How to Get a $20,000 Personal Loan
If you need to borrow a sizable amount of money – such as $20,000 or more – a personal loan may be your best option. Personal loans allow you to borrow money for just about any purpose, and perhaps borrow more than you could with a credit card. Plus, the interest rates are fixed, and often much lower than credit cards, payday loans and other expensive forms of financing – especially if you have good credit.
So if you’re in need of a $20,000 personal loan, try following these steps to get approved for the full amount.
1. Check Your Credit Score.
Your first step when attempting to get a personal loan should be to check your credit score.
Lenders take into account your credit history and credit score to decide whether you are a good candidate for a loan.
Credit score requirements vary by lender, but generally, you need a score of at least 640 to get approved. However, when applying for a larger amount of $20,000 and up, you may need a higher score. A score of around 670 or more will increase your chances of being approved for a larger loan amount at the lowest rates available.
If your credit score is not high enough, consider taking some time to improve it before applying for the loan.
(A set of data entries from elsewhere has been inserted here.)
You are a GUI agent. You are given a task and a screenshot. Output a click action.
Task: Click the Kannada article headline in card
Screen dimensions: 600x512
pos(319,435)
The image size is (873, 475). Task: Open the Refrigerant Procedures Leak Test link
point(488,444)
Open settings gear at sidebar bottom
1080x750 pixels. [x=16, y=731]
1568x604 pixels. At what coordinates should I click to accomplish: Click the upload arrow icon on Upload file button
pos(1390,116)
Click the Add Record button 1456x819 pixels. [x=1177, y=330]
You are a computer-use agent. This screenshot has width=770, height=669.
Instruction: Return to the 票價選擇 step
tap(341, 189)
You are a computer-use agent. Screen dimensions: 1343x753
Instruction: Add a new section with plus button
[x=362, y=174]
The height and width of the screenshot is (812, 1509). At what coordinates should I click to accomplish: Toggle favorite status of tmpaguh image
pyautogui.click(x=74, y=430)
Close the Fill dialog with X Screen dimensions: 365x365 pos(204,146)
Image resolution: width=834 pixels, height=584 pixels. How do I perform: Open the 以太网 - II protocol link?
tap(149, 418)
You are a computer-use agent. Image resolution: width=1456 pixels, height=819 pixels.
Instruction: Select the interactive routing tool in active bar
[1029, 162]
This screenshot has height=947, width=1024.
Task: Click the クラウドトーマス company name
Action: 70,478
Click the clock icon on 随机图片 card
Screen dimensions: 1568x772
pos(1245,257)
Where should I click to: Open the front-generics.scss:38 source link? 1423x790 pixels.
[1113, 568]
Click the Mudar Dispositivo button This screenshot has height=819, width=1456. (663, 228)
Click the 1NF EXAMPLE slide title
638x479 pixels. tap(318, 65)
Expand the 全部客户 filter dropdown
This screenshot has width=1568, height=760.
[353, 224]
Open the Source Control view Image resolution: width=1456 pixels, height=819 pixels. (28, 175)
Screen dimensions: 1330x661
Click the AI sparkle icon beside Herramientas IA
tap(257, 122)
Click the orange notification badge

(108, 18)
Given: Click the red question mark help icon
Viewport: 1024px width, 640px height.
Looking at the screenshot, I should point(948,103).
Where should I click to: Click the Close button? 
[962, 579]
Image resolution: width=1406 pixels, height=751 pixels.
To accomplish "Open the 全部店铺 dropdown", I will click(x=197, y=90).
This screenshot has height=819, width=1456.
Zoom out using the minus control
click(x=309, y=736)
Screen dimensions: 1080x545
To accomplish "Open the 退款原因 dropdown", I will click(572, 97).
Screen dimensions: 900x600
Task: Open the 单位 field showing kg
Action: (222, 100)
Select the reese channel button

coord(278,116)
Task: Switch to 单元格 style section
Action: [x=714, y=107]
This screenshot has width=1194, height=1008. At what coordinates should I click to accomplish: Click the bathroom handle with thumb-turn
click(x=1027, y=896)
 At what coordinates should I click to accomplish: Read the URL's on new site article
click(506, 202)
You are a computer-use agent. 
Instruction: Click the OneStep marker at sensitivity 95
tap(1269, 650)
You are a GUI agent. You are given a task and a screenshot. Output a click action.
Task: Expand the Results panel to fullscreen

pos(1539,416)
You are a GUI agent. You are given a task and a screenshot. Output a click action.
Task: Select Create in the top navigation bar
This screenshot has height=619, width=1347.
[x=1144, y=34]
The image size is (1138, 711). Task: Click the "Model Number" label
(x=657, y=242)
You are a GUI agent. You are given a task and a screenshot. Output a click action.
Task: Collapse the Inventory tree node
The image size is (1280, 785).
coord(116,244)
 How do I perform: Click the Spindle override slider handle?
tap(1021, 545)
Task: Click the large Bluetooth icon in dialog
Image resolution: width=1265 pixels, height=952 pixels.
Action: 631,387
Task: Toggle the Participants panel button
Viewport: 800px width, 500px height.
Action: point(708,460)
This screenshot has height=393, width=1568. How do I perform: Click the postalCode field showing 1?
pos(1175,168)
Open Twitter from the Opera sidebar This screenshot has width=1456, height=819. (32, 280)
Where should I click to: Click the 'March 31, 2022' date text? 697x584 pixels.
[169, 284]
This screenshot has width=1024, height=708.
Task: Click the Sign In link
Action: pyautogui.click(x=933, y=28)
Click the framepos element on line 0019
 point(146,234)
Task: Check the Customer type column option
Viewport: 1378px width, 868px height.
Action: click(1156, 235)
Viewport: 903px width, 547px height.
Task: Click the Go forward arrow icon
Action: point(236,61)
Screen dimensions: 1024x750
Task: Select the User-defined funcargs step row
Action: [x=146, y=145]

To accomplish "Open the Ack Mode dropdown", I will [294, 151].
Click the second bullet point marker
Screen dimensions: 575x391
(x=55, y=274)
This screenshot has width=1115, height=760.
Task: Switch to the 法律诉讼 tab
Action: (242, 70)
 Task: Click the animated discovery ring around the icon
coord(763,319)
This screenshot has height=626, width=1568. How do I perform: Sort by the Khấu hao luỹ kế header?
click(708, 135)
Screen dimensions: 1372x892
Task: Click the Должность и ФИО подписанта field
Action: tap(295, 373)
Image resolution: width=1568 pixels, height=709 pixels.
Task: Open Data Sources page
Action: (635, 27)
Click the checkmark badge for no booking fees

Many banks and credit card issuers allow customers to see their FICO scores for free, either on their statements or via their online banking portal.
2. Evaluate Your Borrowing Needs.
It’s also important to consider whether $20,000 is the right amount to borrow for your financing needs. Borrowing too much means making higher payments and spending more on interest than necessary. On the other hand, borrowing too little could leave you looking for additional financing.
Once you confirm the amount you need, be sure that the potential payments will fit your budget, says Todd Nelson, senior vice president of strategic partnerships at LightStream. For example, a $20,000 loan with a 10% annual percentage rate, or APR, and five-year repayment term would cost you about $425 a month. You would also pay $5,497 in interest over the life of the loan.
If you altered the terms of the loan to 12% APR and a three-year repayment term, your monthly payments would jump to about $664, but you’d pay a total of $3,914 in interest.
As you can see, it’s important to play around with the numbers and decide what loan terms work best for your financial situation and goals.
“If the lender you’re researching has a loan calculator, be sure to check out the variables that impact your costs,” Nelson says. “For example, choosing a shorter repayment term can often save money in the long run.”
3. Shop Around For the Best Deal.
After you get an idea of what type loan you’re looking for, you can begin comparing quotes from banks, credit unions and online lenders.
“Prior to applying for any loan, an individual should compare various lenders’ available interest rates, terms and fees, if applicable,” says Brian Samelko, vice president of personal lending at PNC Bank.
Each lender will offer different interest rates and terms, so it’s important to get several quotes before making a decision. Most financial institutions allow you to get a quote online without impacting your credit score. You submit a few personal details, and the lender performs a soft credit check to give you an idea of what terms you’d qualify for. Keep in mind that the interest rate, loan amount, repayment period and other terms could change once you submit an official application and the lender performs a hard pull on your credit and goes through the underwriting process.
Also, make sure the lenders you’re considering allow you to pay down your balance early with no penalty, Nelson says. “This is particularly important in today’s economy,” he explains. “If you don’t use the entire $20,000 you’ve borrowed – or find that other funds have become available through sources like student loan forgiveness, a work bonus or tax refund – you can apply those additional dollars to pay down your loan at no additional cost.”